Release the Leopards

As the war in Ukraine reaches the one-year mark, Joint Chiefs of Staff Chairman Gen. Mark Milley said last Tuesday that Russia has "lost strategically, operationally, and tactically." Which is not to say that the war is over or has been won—there are few winners in war, if any, really—but only that losers can sometimes be identified and named, Putin and the Russian Empire, first and foremost. When the Empire experienced a similar defeat in 1904-5, the Czarist regime collapsed into revolution. Futures are complexly contingent, so I don’t presume to predict the outcome of this war, the post-war, or its inchoate prospects for peace and reconstruction, but if all parties stay their current courses, we have cause for hope that all of this death and destruction can entail a better Ukraine and a better world. Supporters of the Ukrainian cause, however, must not slacken their efforts. Guns, treasure, and unity are still required.

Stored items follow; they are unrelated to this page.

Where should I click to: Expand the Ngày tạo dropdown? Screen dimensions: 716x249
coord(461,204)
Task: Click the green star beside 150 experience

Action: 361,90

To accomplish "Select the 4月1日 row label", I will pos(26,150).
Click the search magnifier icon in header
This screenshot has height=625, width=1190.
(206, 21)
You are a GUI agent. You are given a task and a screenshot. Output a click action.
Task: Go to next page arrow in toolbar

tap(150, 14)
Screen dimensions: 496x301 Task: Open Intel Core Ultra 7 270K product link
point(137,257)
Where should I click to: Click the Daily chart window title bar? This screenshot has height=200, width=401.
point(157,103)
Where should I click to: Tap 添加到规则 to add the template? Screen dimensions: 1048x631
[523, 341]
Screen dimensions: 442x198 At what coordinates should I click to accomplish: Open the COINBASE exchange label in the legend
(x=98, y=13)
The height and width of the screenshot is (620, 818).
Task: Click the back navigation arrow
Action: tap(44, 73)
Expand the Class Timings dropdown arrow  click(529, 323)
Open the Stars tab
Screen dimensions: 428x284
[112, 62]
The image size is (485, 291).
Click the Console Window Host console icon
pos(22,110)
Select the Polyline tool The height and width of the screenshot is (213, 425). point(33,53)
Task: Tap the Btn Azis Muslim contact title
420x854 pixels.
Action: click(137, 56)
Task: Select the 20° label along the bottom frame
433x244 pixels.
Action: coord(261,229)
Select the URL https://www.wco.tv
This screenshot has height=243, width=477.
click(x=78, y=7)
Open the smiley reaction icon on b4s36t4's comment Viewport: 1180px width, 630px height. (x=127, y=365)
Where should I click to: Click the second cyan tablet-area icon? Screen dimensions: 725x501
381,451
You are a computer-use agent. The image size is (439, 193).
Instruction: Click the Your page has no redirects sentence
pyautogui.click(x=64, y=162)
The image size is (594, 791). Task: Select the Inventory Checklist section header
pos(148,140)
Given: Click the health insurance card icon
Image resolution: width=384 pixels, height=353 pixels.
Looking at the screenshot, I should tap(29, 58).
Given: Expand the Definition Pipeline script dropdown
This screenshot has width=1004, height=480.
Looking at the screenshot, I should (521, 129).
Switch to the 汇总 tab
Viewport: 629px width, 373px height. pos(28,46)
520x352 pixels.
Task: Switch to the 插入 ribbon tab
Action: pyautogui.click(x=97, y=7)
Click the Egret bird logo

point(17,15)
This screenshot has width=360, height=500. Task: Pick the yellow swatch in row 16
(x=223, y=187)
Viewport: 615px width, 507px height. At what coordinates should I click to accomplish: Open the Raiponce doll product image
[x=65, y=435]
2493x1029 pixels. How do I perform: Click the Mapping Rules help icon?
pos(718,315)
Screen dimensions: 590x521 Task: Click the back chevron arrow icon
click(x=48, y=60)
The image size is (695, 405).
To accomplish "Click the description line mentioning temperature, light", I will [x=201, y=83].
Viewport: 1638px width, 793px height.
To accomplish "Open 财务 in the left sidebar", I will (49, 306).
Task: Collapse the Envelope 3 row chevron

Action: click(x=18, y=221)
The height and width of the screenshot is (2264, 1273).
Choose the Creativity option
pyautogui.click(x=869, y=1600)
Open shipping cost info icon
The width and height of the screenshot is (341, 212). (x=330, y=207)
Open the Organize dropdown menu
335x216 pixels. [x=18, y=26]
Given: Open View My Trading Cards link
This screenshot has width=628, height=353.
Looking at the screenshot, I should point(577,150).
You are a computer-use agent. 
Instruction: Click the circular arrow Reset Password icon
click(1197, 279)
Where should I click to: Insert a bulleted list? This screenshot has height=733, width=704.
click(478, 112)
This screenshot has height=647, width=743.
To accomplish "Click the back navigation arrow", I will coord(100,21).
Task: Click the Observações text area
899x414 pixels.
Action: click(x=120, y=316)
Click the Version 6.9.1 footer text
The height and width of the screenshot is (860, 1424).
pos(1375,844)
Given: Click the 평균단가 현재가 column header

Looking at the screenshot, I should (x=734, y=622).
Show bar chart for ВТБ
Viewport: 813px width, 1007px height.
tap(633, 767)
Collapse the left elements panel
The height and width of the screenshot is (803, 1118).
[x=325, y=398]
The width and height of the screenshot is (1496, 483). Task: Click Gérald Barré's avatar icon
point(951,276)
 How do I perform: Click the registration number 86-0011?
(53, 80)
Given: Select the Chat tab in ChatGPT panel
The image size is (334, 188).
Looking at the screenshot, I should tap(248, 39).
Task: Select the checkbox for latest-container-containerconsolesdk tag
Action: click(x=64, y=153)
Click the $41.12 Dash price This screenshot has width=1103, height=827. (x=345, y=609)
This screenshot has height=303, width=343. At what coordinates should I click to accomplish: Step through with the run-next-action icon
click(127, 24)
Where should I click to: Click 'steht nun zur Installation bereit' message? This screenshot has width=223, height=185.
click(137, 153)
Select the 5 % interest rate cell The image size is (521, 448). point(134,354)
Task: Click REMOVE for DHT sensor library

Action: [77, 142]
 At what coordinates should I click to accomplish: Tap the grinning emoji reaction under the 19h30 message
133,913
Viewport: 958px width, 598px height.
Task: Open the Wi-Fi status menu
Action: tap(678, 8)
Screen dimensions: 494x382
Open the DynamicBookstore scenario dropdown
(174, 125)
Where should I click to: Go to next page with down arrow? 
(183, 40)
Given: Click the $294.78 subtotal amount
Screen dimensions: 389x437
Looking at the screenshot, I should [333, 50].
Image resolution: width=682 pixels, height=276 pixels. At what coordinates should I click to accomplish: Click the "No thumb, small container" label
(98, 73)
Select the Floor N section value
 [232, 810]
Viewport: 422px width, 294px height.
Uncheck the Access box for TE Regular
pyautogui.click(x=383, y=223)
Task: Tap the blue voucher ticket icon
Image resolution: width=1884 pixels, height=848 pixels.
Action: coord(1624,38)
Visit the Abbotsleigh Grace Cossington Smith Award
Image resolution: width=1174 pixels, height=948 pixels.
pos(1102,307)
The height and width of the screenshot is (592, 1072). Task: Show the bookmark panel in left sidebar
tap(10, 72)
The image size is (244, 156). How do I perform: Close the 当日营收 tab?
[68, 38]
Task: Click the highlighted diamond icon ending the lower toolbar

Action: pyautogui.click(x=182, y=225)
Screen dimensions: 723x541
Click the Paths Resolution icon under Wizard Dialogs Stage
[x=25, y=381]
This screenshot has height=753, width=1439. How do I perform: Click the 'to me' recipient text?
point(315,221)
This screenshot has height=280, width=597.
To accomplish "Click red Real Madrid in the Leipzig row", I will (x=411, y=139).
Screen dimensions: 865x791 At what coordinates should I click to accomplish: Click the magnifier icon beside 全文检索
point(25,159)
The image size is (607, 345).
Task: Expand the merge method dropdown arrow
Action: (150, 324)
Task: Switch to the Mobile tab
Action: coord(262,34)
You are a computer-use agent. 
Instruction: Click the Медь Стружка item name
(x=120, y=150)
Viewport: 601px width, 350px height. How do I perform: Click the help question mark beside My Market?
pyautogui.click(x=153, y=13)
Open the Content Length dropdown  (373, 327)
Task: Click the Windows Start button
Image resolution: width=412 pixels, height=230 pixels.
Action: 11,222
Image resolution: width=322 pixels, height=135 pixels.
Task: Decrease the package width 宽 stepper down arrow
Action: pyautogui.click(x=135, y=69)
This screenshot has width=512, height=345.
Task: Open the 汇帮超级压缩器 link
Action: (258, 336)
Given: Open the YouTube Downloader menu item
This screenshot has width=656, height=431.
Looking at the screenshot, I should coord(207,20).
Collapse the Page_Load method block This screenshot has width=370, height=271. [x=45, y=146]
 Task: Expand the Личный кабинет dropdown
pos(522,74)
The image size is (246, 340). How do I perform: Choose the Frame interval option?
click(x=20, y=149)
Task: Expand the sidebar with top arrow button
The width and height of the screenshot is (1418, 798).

A second loser: The Trumpian rump of the Republican Party, the so-called GOP, have been such tools of oligarchy and authoritarianism in general and of Vladimir Putin specifically, that they could more transparently express their call letters in the Russian/Cyrillic script—ГСП. Their (dis)putative House leader, Kevin McCarthy, has proclaimed that U.S. aid to Ukraine will not be a “blank check,” and the propaganda outlet of the ГСП, Fox Lies, continues to feature sycophants and apologists whom Russian media have taken to heart. They are losers, too, shameless appeasers, embarrassments. Donald Trump kissed, and continues to kiss, Vladimir Putin’s ass; Ukraine, and the global forces of more liberal and democratic values, interests, and institutions have kicked it.

Tuesday, February 7, 2023

Alas, Year Two

A year after the Russian invasion of Ukraine and a year of heroic resistance, a second invasion impends. Failed and desperate as Putin and his lackeys have been to date, they retain sufficient resources, if not to win on their original terms, sufficient to wreak further havoc on the Ukrainian people and state, to press the West in its support of Ukraine, and to issue nuclear threats. The pathology of Russian nationalism, insecurity, fatalism, and autocracy has weathered yet another year of history, promising a war of further attrition, squared, perhaps cubed.

 

No reports of Russia from Russia of dissent or critical thinking of any alternative sort encourage us to believe that anything but more of the brutal same—or worse—is in the offing. One reads of their public discourse only a vituperative hallucination. Apparent critics drop off of buildings like flies. The echo chamber of Russian media thrums a bass of doom and a treble of hysteria, the Fox idiot Tucker Carlson a darling. In the old Soviet Union, where the press consisted of Izvestia, “News,” and Pravda, “Truth,” it was said on the streets in Moscow that “there was no news in the Truth and no truth in the News.” Would that media consumers fifty years later were that savvy. Everywhere.

 

Zelenskyy still lives! My Polish prayers go out to Ukraine and Ukrainians, along with a few paltry dollars. Their efforts remain for us in the West an example of civic virtue and courage.